Malo se fit traîner comme un enfant, du moins c'était la sensation qu’il avait, plusieurs excuses lui trottaient en tête mais aucune n’arrivait à franchir la barrière de ses lèvres, il était beaucoup trop accaparé par les multiples crises d’angoisses qui se succédaient en lui.
Sa main tremblante dans celle de Koa qui avançait vers un endroit inconnu, il la regardait, douce, chaude, rassurante.
De l’air frais fouettant tout d'un coup son visage, un rooftop aménagé d’un seul et unique banc était devant lui, un endroit vide, il ferma les yeux, le dos contre le béton froid et l’odeur boisée de l’homme à ses côtés prenait en otage ses angoisses, celle ci se tarissait tandis qu’il inspira fortement, une divine chaleur s'insinuait en lui, de même que son courage.
-Je suis désolé, murmura-t-il avec douleur, une seule et unique larme coula sur sa joue, effacée par une main chaleureuse et légère.
-Tu n'as aucune raison de l'être.
Si proche, Malo ouvrit les yeux et ses contractions cardiaques cessèrent quelques secondes, le regard de Koa à quelques centimètres du sien exprimant mille et une émotions, mais aucune d’entre elles ne montrait d’animosité. Les paumes de l'éditeur réchauffaient autant les joues que le cœur de Malo, sa respiration se calma, sa culpabilité s'effaca à mesure que son regard virevoltait entre ses yeux vairons, et ses lèvres rosées par les températures hivernal.
-Koa…
-J’ai paniqué Malo, parce que jamais personne ne m’a fait ressentir ce genre d'émotions… quand tu m’as rejeté…
-J’ai eu peur Koa, regarde moi je… je t’ai blessé, j’ai été méchant, je te connais à peine, tu me signes un contrat et moi je te repousse, je suis odieux, immonde… je suis tellement désolé, je ne devrais pas faire ça, j'aurais pas du déjeuner avec toi, tu as certainement eu pitié, je suis insignifiant, tu pourrais déjeuner avec des personnes exceptionnelles et tu te contentes d'une immondicité, mais je t’assure que ça va aller… je vais rester dans mon coin et…
-Tu as encore beaucoup de bêtises en stock à dire ou c’est bon ?
Bouche-bée, Malo ne sut quoi répondre, seul les battements de son cœur calés à ceux de Koa étaient perceptibles sur la terrasse, le regard de Koa était on ne peut plus brûlant, incendiant doucement l’estomac de Malo qui disjoncta son cerveau.
-Je…
-M’autorises-tu à t'embrasser ?
Une seule question et tout le corps de Malo s'éveilla, il en avait rêvé, il en avait cauchemardé, il en avait pleuré et pire encore son loup l’avait torturé pour cette idée… Sans savoir un seul instant si Koa était sérieux, il plaqua avec douceur ses lèvres sur les siennes, un grognement le fit sourire, celui du loup de Koa, détestant se faire prendre par surprise. Les émotions qui émanaient de ce baiser firent couler les larmes de l'hypersensible, son cœur fut pris entre deux douces mains rafistolant une plaie à vif, celle de la culpabilité.

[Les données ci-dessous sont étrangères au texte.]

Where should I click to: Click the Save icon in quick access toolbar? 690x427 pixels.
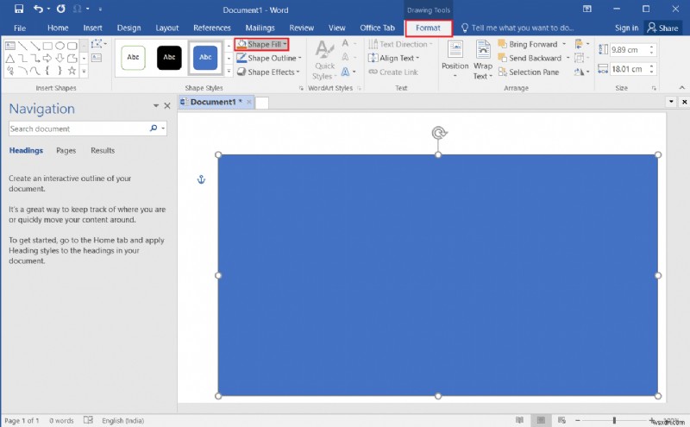(x=19, y=9)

Les frissons provoqués par les mains brûlantes de Koa glissant sur son cou lui firent reculer, un instant il pensa avoir dépassé les limites, les pires pensées vis à vis de cette scène prirent possession de lui, un instant alors que les phéromones de Koa mélangées à son odeur le rassure en un claquement de doigt.

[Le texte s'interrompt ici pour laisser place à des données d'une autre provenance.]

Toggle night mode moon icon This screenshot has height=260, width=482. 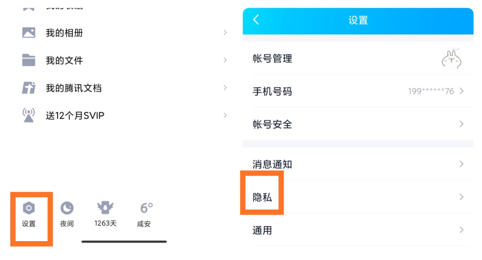tap(67, 208)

-Je suis désolé… je ne sais pas ce qui m’a pris…
-La ferme Malo.
A son tour, Koa déposa ses lèvres sur celle de Malo, inspirant toute la tendresse qui émanait de ce baiser, aussi léger qu’une plume se posant sur l’eau, il laissa ses pensées sombres couler, sortant pour quelques instants de cette constante submersion.